Even on the hardware level, QLC NAND cell will operate in 8KiB pages. The 1024 system based on heads/cylinders/sectors is no longer relevant for most people. Put the exact size in sector compatible bits in the advanced UI but give the users something they can actually use.
Iook I’m not a tech person, I always thought 1 gig was 1024 megabytes?
What is a GiB? I’ve seen it but always wondered.
GB is metric and it’s easy for us to remember. E.g. 1000 bytes = 1 Kilobyte, 1000 kilobytes = megabyte and so on.
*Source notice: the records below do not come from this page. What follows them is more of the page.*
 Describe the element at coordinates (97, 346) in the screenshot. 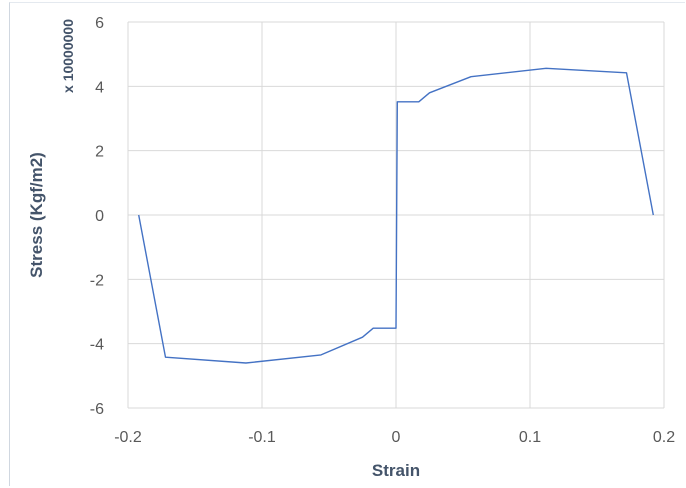

I see `y-tick-label: -4` at that location.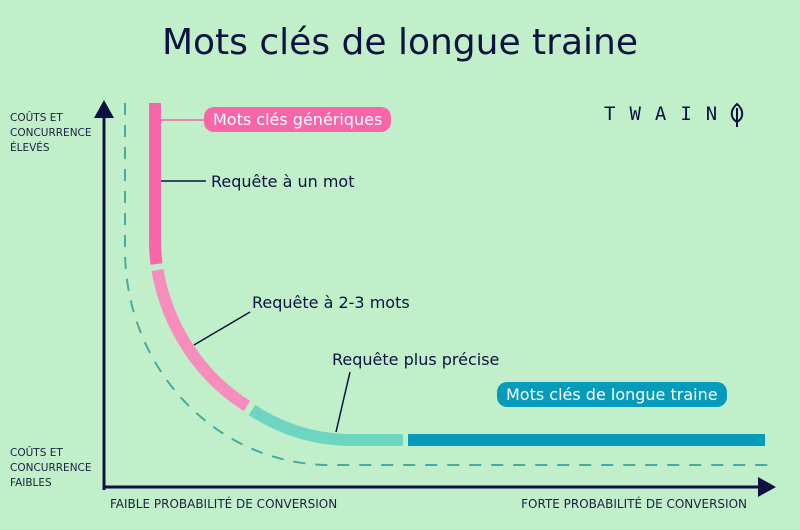  I want to click on curve-segment-one-word, so click(156, 184).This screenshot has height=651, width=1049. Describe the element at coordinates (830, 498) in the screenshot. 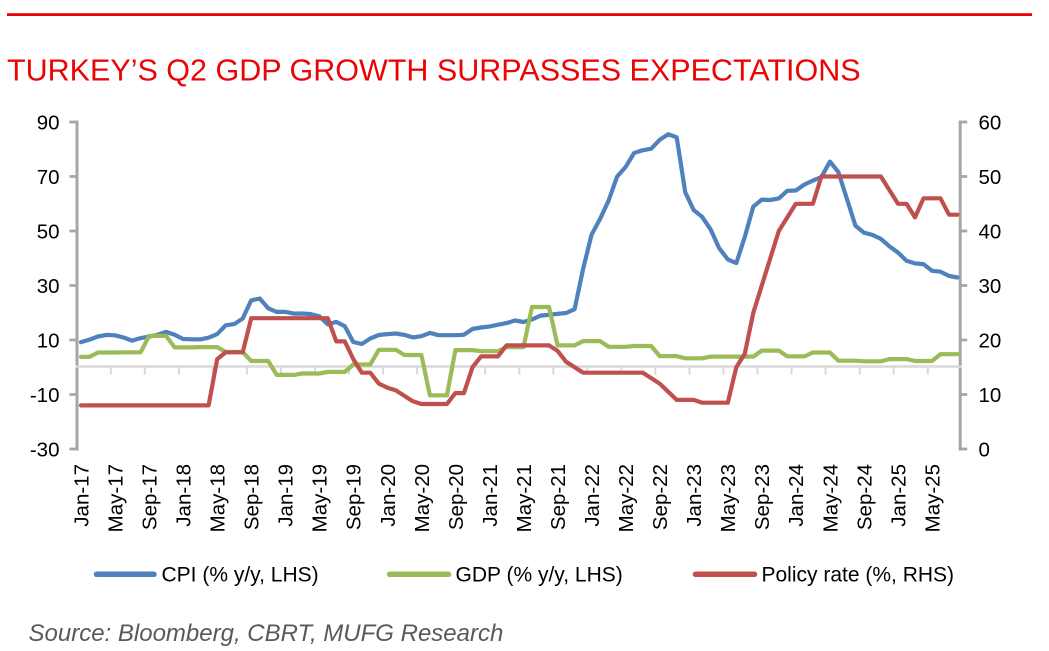

I see `svg-text: May-24` at that location.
GiB is the binary value. In binary, you have to work in powers of 2. That is… the values double every time (2, 4, 8, 16, 32, 64 and so on…). 1024 bytes = 1 KiB, 1024 KiB = 1 MiB
Since computers work in binary, and 1000 isn’t a number that’s easy to deal with in binary, we use the closest value available to us, 1024. In fact, back in the days when people were only concerned about KBs, they would say that 1000 KB = 1024 KiB.
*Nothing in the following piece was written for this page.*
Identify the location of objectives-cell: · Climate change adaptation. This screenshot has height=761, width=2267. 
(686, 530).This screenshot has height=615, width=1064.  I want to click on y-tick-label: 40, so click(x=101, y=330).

Of course, we’re now working with TBs rather than KBs. Everything ramps up including the amount of “missing” space an OS reports on a hard drive.
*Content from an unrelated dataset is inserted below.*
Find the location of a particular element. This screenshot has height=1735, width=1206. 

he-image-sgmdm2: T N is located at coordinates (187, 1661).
I know windows tries to be helpful and shows you the value of a drive in GB, rather than its GiB value. Ever wonder why a 1TB hard drive appears as ~931GBs? This is why. Other OSes tend to show you the GiB value since that’s generally a lot more accurate.
An important thing to note about this is that as we go up exponentially the error between GiBs and GBs increases. A kiB is only 2% more than a kB, but a TiB is 10% more than a TB. So using them interchangeably is increasingly misleading.
Also, there are many cases in computers where it doesn’t really make sense to fuss about binary. Like, an HDD is a spinning piece of metal, the number of bits it can store has no binary constraint.
Fun fact: the old 3.5" floppies that were marketed as 1.44 MB were neither 1.44MiBs nor 1.44 MBs, but some weird hybrid mash-up unit.
To expand on this: people sometimes use SI prefixes to refer to 1024 units, but it’s just wrong. A kilometer is 1000 meters, a kilogram is 1000 grams, and so on. If we were to re-define these prefixes for specific disciplines things get much more complicated very quickly.
Computers generally use 1024 because that’s a lot easier to work with. Those are gibibytes (with “bi” in the middle indicating “binary”) or GiB.
Anyone selling you storage will use the SI prefixes (powers of 1000) because that’s technically correct. Those are gigabytes (GB).
Technically, factors of 1000 are correct. Powers of 1024 are used out of programmer laziness or backwards compatibility with spinning disks.
This is why you’re missing over 10% of every new drive you buy, different companies are measuring in different units. The worst part is probably that software is often measuring in GiB, but displaying GB because of familiarity.
RAM is usually GiB even if the label says GB, though, because you need to work in powers of two to make RAM work right.
@skullgiver @LaughingFox It’s not programmer laziness at all, RAM modules’ size has to be of a power of 2 on most platforms because of various assumptions the CPU makes in memory alignment and memory bulk reads for performance reasons. Processors don’t interact directly with the flash dies, so it’s fine for them to be of the size they feel like provided the controller knows what it’s doing.
Anything presented to the end user can just be real numbers. The end user doesn’t give a damn about sector sizes or NAND configuration, want want an estimate of how many cat pictures they can store on their drive.
There is some overhead but you don’t solve that by using 1024 for reporting disk side. The overhead depends on fragmentation and the configuration of the file system when the drive was formatted.
Even on the hardware level, QLC NAND cell will operate in 8KiB pages. The 1024 system based on heads/cylinders/sectors is no longer relevant for most people. Put the exact size in sector compatible bits in the advanced UI but give the users something they can actually use.